Compute loss and update

Maximize advantages while penalizing deviation from the reference policy. The default loss type is "dapo", which normalizes by the number of active tokens in the batch to remove length bias.

Dataset format

The dataset must include a "prompt" column. All other columns are passed to reward functions as keyword arguments. 
# Standard format
{"prompt": "Solve the equation 2x + 3 = 7.", "ground_truth": "2"}

# Conversational format
{"prompt": [{"role": "user", "content": "Solve the equation 2x + 3 = 7."}],
 "ground_truth": "2"}
For VLM training, include an image or images column alongside prompt.

Custom reward functions

A reward function must accept prompts, completions, completion_ids, and any dataset columns as keyword arguments, and return a list of floats (one per completion). Use **kwargs to accept all arguments. 
# Reward based on answer correctness
import re

def reward_func(completions, ground_truth, **kwargs):
    matches = [re.search(r"\\boxed\{(.*?)\}", completion) for completion in completions]
    contents = [match.group(1) if match else "" for match in matches]
    return [1.0 if c == gt else 0.0 for c, gt in zip(contents, ground_truth)]

# Reward based on output format
import re

def format_reward_func(completions, **kwargs):
    pattern = r"^<think>.*?</think><answer>.*?</answer>$"
    completion_contents = [completion[0]["content"] for completion in completions]
    matches = [re.match(pattern, content) for content in completion_contents]
    return [1.0 if match else 0.0 for match in matches]
Pass reward functions to the trainer: 
trainer = GRPOTrainer(
    model="Qwen/Qwen2-0.5B-Instruct",
    reward_funcs=[format_reward_func, reward_func],  # sum of all rewards
    train_dataset=dataset,
)
Reward functions can be async def coroutines. Multiple async functions are executed concurrently via asyncio.gather, so their latency overlaps.

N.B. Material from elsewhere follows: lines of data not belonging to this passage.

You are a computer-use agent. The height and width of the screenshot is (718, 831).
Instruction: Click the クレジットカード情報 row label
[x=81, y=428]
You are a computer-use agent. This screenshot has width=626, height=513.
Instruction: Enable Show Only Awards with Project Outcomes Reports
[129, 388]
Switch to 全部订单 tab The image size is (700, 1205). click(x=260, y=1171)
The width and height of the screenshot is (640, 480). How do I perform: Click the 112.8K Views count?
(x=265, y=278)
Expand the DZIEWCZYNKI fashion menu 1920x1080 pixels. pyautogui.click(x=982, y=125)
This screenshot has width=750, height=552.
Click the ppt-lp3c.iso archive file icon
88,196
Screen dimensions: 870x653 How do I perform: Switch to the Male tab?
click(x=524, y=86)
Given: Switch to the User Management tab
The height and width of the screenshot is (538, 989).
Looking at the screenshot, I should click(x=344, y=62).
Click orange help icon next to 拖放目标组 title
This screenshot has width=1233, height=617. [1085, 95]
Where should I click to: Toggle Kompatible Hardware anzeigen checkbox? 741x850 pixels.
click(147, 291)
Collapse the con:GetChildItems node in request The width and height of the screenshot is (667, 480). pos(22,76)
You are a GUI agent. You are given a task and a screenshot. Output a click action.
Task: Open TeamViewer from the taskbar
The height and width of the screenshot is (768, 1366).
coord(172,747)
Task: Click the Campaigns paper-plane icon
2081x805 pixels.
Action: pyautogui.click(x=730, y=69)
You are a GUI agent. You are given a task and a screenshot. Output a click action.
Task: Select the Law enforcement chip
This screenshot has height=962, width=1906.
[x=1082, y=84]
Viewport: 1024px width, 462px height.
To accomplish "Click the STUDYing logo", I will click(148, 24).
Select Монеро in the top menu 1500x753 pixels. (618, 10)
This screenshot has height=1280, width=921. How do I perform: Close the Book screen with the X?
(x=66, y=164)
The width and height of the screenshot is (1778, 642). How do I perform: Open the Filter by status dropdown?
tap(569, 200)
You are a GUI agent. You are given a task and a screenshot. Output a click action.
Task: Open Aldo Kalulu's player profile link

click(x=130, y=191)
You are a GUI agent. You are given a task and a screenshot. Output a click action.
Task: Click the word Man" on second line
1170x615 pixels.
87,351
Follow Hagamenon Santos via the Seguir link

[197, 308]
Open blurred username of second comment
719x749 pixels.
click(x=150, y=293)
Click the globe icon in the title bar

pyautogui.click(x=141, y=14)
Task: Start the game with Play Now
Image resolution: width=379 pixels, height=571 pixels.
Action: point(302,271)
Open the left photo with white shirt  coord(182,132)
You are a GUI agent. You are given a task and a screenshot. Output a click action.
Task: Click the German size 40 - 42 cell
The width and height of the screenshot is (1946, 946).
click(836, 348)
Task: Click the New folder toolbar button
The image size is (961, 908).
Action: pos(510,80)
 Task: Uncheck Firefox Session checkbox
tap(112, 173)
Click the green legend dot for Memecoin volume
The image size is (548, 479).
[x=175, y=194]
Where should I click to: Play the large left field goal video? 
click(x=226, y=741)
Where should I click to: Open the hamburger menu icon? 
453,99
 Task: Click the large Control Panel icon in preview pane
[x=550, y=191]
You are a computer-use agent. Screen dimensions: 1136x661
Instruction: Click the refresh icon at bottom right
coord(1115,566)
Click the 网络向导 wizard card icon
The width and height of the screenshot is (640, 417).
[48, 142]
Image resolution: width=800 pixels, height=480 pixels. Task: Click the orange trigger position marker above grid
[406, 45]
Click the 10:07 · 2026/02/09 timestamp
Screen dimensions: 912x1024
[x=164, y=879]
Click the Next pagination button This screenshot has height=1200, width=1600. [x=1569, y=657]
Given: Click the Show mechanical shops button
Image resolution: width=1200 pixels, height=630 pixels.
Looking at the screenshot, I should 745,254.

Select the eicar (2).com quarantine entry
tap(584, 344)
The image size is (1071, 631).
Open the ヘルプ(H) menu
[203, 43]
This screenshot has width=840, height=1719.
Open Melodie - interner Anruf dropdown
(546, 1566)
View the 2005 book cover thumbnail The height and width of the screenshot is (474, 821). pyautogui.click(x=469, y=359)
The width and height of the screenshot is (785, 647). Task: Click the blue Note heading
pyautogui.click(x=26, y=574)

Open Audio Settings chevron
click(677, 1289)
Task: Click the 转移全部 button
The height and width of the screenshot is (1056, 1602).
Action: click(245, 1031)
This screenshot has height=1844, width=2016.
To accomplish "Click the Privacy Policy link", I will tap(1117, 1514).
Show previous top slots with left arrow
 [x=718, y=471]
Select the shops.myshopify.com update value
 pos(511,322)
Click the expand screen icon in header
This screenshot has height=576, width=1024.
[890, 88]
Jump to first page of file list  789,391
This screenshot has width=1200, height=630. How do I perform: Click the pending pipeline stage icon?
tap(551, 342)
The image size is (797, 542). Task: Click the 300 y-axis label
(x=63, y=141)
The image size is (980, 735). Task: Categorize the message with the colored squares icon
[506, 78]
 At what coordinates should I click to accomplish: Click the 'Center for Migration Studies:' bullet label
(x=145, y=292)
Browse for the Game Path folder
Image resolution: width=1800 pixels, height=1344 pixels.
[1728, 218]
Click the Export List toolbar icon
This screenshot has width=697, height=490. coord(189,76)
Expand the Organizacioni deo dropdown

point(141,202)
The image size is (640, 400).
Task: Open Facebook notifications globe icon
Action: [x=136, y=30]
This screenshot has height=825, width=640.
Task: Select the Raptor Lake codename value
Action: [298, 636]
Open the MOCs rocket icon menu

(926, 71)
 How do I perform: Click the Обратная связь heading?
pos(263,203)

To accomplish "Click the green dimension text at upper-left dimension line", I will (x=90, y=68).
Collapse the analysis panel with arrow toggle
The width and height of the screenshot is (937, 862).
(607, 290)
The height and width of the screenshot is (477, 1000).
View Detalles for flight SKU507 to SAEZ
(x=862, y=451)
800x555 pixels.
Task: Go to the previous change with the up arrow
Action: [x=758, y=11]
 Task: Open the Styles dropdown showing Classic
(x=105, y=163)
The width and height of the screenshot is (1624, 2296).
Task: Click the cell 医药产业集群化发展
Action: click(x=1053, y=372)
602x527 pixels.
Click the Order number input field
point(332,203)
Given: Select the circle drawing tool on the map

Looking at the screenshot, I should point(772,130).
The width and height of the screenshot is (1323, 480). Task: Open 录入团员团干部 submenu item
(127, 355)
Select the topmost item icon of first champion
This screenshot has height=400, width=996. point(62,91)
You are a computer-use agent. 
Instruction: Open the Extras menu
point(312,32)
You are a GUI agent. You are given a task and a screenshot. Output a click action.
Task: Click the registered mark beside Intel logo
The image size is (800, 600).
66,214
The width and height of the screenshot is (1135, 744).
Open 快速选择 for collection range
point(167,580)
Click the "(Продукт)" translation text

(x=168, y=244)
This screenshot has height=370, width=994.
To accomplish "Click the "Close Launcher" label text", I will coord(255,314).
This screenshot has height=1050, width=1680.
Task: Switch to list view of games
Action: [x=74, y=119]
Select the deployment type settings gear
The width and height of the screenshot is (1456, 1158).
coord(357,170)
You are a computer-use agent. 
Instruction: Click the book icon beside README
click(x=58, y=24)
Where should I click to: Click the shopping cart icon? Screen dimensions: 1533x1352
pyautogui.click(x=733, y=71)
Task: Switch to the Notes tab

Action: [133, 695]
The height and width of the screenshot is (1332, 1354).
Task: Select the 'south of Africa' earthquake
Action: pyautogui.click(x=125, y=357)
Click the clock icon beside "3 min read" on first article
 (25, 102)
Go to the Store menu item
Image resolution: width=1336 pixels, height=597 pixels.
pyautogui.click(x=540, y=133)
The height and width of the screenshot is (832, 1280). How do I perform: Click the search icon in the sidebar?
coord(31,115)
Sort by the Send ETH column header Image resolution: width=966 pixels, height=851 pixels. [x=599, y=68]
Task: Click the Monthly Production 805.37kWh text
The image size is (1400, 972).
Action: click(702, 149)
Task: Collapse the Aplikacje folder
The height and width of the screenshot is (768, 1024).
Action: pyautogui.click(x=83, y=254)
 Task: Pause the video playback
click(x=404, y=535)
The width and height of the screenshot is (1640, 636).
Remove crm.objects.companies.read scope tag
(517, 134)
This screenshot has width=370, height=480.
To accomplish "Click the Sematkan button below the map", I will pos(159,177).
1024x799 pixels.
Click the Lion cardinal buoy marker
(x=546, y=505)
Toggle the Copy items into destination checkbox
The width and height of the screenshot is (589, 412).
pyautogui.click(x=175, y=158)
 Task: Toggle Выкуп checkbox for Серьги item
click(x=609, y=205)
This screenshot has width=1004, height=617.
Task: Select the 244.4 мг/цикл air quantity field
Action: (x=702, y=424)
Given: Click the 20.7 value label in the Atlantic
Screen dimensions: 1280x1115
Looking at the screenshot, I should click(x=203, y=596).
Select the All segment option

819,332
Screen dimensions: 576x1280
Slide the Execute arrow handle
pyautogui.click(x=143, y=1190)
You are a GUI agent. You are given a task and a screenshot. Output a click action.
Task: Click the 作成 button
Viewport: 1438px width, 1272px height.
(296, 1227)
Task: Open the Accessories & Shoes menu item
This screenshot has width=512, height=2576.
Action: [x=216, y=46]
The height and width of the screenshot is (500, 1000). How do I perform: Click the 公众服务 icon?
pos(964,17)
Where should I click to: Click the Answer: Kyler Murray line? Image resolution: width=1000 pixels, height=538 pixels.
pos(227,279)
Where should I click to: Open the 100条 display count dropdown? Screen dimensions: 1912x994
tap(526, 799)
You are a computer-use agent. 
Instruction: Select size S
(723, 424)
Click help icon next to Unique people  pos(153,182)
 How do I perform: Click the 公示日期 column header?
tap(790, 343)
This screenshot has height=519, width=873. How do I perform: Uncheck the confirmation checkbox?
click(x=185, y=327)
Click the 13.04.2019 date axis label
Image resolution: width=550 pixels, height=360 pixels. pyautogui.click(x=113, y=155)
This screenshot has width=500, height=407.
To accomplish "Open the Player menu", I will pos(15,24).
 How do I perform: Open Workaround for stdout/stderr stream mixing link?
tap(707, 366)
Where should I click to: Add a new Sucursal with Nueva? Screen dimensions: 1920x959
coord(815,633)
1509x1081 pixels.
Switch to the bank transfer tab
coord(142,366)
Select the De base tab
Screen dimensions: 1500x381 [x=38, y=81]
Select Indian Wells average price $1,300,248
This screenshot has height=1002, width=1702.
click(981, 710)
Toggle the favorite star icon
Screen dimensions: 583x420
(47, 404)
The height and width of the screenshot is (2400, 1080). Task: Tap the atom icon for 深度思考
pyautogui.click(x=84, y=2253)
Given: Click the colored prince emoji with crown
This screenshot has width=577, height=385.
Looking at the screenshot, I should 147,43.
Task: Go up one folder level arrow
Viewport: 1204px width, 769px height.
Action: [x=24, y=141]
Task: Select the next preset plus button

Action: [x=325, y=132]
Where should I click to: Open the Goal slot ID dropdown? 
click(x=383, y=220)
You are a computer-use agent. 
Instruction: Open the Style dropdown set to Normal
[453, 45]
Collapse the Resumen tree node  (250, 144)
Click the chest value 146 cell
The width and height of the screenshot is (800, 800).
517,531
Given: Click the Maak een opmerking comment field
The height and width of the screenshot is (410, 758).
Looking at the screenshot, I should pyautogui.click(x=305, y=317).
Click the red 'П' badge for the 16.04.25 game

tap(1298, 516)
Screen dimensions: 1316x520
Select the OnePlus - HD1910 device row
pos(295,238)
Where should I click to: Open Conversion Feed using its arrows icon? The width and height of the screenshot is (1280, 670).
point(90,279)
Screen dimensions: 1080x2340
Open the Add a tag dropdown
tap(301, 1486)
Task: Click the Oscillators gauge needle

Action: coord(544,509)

Multi-task reward functions

Return None for samples that a reward function does not apply to. The trainer ignores None values and sums only valid rewards: 
def math_reward_func(completions, task, **kwargs):
    return [1.0 if task == "math" and correct else None for ...]

Built-in rewards

TRL provides built-in reward functions in trl.rewards, including accuracy_reward for checking mathematical correctness.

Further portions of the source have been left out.